*ZADANIE PISEMNE A*
Zapisz krócej akapit z fragmentu o grze BUZZ!, który zaczyna się od słów „Seria BUZZ! to, najogólniej mówiąc”. Zachowaj jego główne informacje.
*ZADANIE PISEMNE B*
Przepisz słowo w słowo część fragmentu o grze BUZZ! między słowami „Seria BUZZ! to, najogólniej” a „na konsolę PSP?”, włącznie z nimi.

··· WYBRANY FRAGMENT ···

Ocena: 7,0
Plusy:
+ po polsku
+ mobilność
+ spory zestaw pytań
+ trofea
Minusy:
- dłuuuuugi czas wczytywania gry
- ‘powtarzalny’ prowadzący
- czy na pewno polskie?
Grę BUZZ! cechuje o tyle prosta, co skuteczna zasada. Zbierz grupę znajomych, usiądźcie przed telewizorem podłączonym do konsoli i dobrze się bawcie. Problem pojawia się w momencie, gdy akurat telewizora i konsoli nie mamy na podorędziu. Dobrym rozwiązaniem zdaje się być w tym momencie zabawka SONY PlayStation Portable. Małe urządzenie, kryjące w sobie spore pokłady mocy, szczególnie chętnie wykorzystywane przez domorosłych programistów. Nic więc dziwnego, że developer postanowił zainwestować w tę platformę. Czy efekt jest godny włożonych weń wysiłków? Odpowiedź znajdziecie poniżej.
Seria BUZZ! to, najogólniej mówiąc, zabawa w teleturniej. Do dyspozycji graczy oddano kilka tysięcy pytań z różnych kategorii. Każdy znajdzie coś dla siebie, ale i każdemu będzie można udowodnić brak wiedzy w innej dziedzinie. Dlatego rozgrywka jest interesująca i graniczy ze stwierdzeniem „niepowtarzalna”. Tak było dotychczas, a jak to wygląda obecnie w najnowszej odsłonie na konsolę PSP?

··· DOSTĘPNE DANE ···

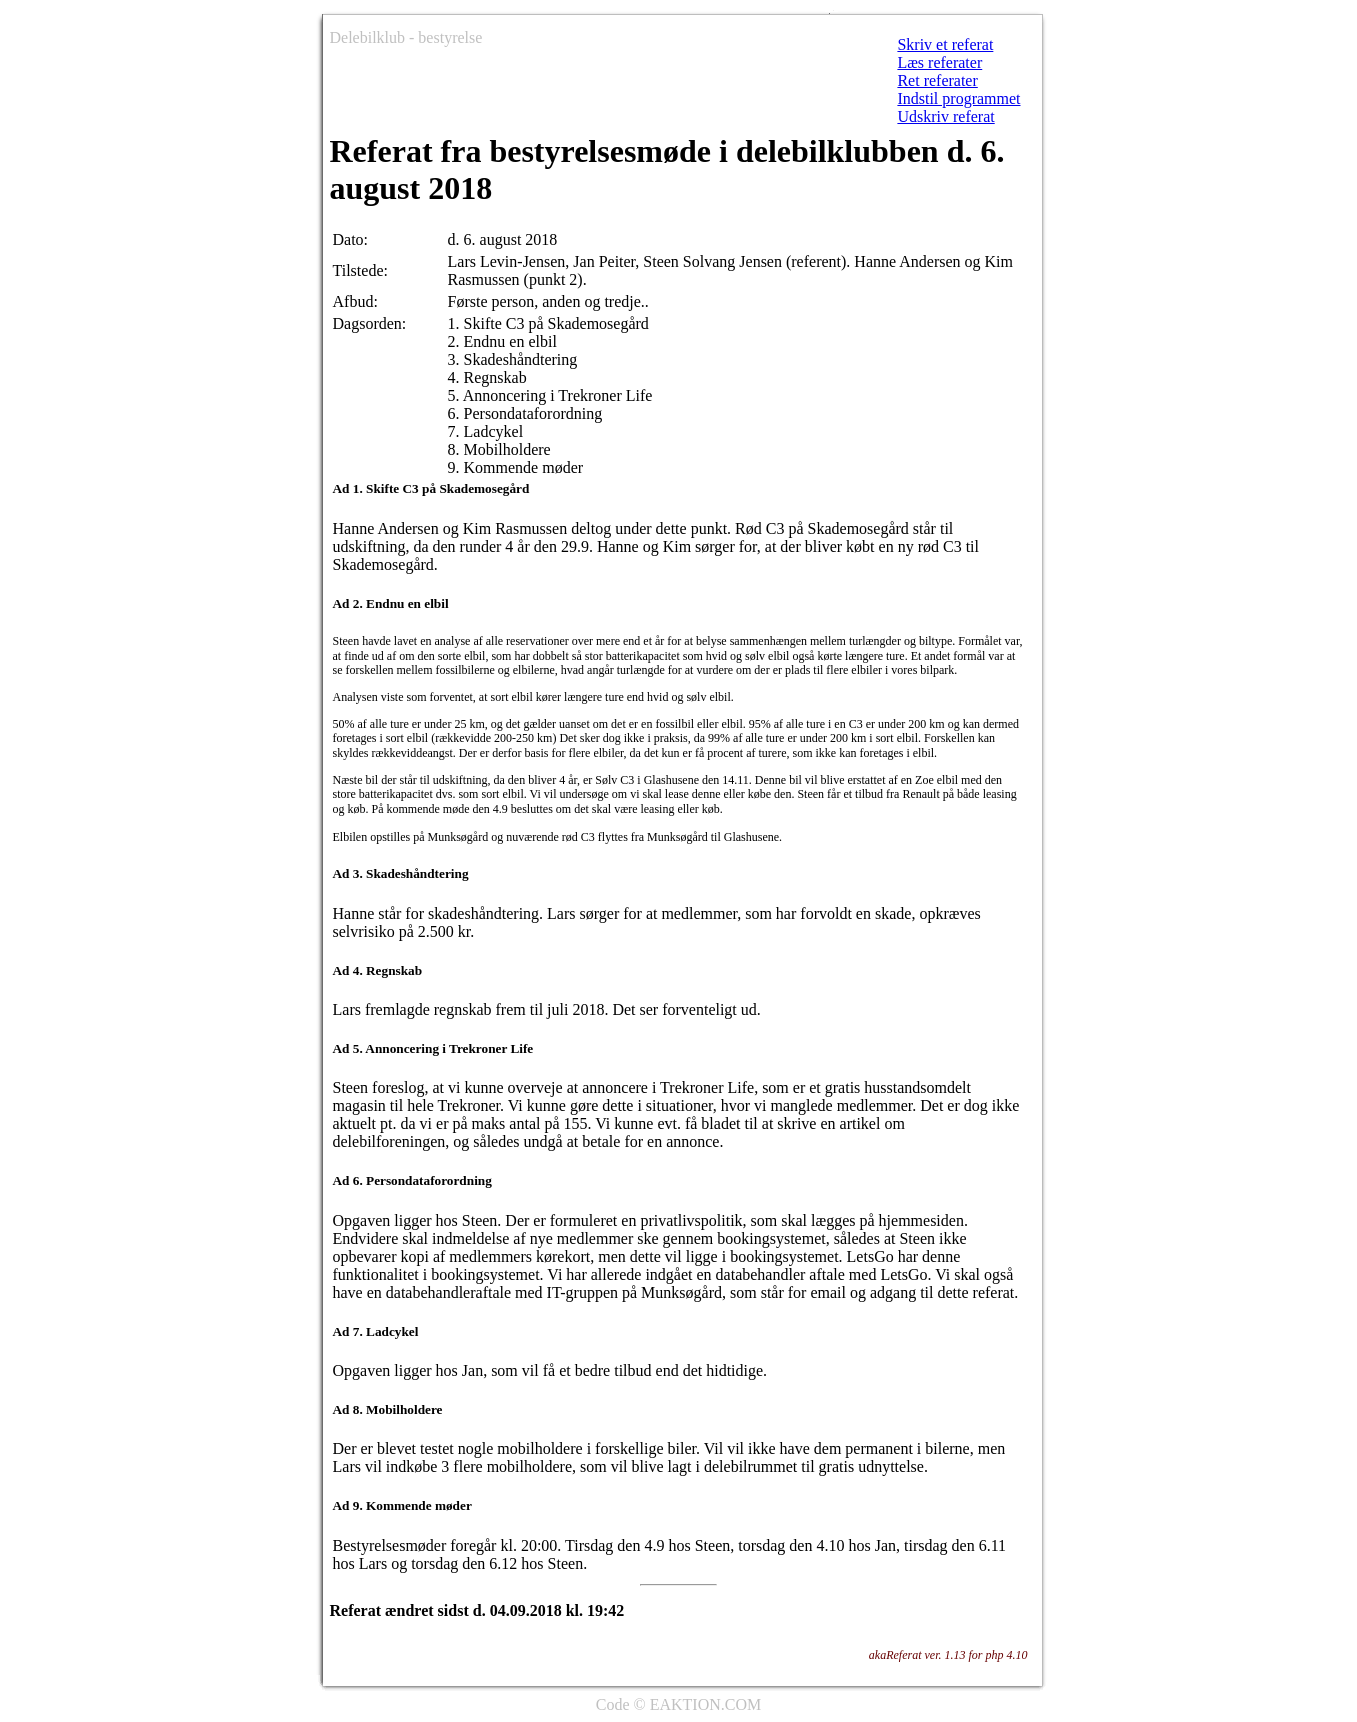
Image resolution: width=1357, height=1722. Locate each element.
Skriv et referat (945, 44)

···

*ODPOWIEDŹ A*
Seria BUZZ! to zabawa w teleturniej z kilkoma tysiącami pytań z różnych kategorii. Każdy znajdzie w niej coś dla siebie, ale każdemu można też udowodnić brak wiedzy w innej dziedzinie. Dzięki temu rozgrywka jest ciekawa i niemal niepowtarzalna. Tak było dotychczas, a pytanie brzmi, jak wygląda to w najnowszej odsłonie na PSP.

*ODPOWIEDŹ B*
Seria BUZZ! to, najogólniej mówiąc, zabawa w teleturniej. Do dyspozycji graczy oddano kilka tysięcy pytań z różnych kategorii. Każdy znajdzie coś dla siebie, ale i każdemu będzie można udowodnić brak wiedzy w innej dziedzinie. Dlatego rozgrywka jest interesująca i graniczy ze stwierdzeniem „niepowtarzalna”. Tak było dotychczas, a jak to wygląda obecnie w najnowszej odsłonie na konsolę PSP?